Model-Agnostic and Uncertainty-Aware Dimensionality Reduction in Supervised Learning
Yue Yu, Guanghui Wang, Liu Liu, Changliang Zou
TL;DR
This paper tackles the problem of identifying the smallest dimensional representation that preserves predictive utility in supervised learning. It introduces Predictiveness-Induced Order Determination (POD), a model-agnostic framework that directly evaluates out-of-sample predictiveness via cross-fitted risk gaps and a sequential testing procedure, yielding uncertainty bounds and consistency guarantees. Theoretical results establish the asymptotic null distribution, underestimation bounds, and consistency, while numerical studies on factor regression, SDR, and a PenDigits dataset demonstrate accurate order estimation and improved predictive performance.
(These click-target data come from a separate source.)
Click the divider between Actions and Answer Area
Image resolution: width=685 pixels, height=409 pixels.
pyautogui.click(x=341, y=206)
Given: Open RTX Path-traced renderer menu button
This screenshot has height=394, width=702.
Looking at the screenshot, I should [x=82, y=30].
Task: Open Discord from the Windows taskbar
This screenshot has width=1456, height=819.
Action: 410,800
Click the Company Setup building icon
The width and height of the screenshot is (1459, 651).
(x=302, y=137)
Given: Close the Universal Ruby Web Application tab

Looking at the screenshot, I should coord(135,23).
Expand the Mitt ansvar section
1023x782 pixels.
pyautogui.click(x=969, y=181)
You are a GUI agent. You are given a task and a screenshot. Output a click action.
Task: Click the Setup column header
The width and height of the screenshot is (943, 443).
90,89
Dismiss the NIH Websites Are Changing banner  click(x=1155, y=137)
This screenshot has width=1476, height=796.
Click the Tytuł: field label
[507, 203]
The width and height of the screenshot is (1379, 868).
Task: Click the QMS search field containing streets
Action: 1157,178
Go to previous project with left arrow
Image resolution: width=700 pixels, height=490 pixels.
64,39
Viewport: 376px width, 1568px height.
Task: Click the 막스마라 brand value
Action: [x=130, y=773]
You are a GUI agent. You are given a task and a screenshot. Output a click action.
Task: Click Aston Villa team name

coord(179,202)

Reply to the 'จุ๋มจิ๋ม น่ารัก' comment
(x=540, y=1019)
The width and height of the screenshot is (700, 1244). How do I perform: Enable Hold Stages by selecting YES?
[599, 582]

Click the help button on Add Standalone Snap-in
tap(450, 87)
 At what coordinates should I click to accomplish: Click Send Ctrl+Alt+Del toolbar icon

POD unifies dimension reduction with predictive performance, offering a principled, uncertainty-aware approach that adapts to the chosen loss and downstream learner. The work has practical implications for prediction-centric pipelines by providing a robust, flexible tool to decide how many reduced dimensions are truly necessary.
Abstract
Dimension reduction is a fundamental tool for analyzing high-dimensional data in supervised learning. Traditional methods for estimating intrinsic order often prioritize model-specific structural assumptions over predictive utility. This paper introduces predictive order determination (POD), a model-agnostic framework that determines the minimal predictively sufficient dimension by directly evaluating out-of-sample predictiveness. POD quantifies uncertainty via error bounds for over- and underestimation and achieves consistency under mild conditions. By unifying dimension reduction with predictive performance, POD applies flexibly across diverse reduction tasks and supervised learners. Simulations and real-data analyses show that POD delivers accurate, uncertainty-aware order estimates, making it a versatile component for prediction-centric pipelines.